Au-delà de la fierté que j’ai eu à m’exprimer, me faire comprendre et ainsi discuter et expliquer, en anglais « of course », cette péripétie qui m’a amené là-bas, j’ai également découvert l’engouement des autres pour le devenir de cette filière et de ce type de métier, qui pour des passionnés, n’est pas pris comme un métier mais plutôt comme un plaisir au quotidien.

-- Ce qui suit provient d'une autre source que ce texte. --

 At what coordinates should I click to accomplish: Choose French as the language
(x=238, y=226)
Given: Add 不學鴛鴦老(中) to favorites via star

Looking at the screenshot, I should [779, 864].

Entre tonte, parage, nettoyage, saillies, entraînement de marche au licol, séances photo, vermifuge, vaccins, castration, mise-bas, sevrage, concours, gestion d’élèves vétérinaire en stage et toutes les autres manipulations sur les animaux, le calendrier et les planning étaient pleins, et il y avait toujours à faire.

Grâce à cette merveilleuse expérience, j’ai appris à travailler en autonomie sur un grand élevage, à planifier et à gérer mon propre travail et l’élevage en lui-même. J’ai fini par devenir, pour ainsi dire, responsable d’élevage sur un troupeau de 850 animaux.

Cela m’a également permis d’apprendre l’anglais couramment, qui est très pratique dans ce domaine, mais aussi à mieux me connaître et à appréhender mes capacités d’adaptation, de travail, et d’ambitions.

De plus, j’ai validé mon intuition de départ et je sais désormais que je veux exercer ce métier-passion. Car une chose est sûre, dans ce type d'élevage dit rare ou exotique, la passion, l’ambition et l’envie d’aller de l’avant sont primordiales.

Lors de mon premier stage chez elle, Gillian m’a transmis son virus et sa passion, qui n'ont fait que croître en Angleterre.

Je pense réellement que c’est grâce à de tels échanges que les jeunes passionnés peuvent apprendre le métier, continuer de croire en leurs rêves et réaliser leurs ambitions.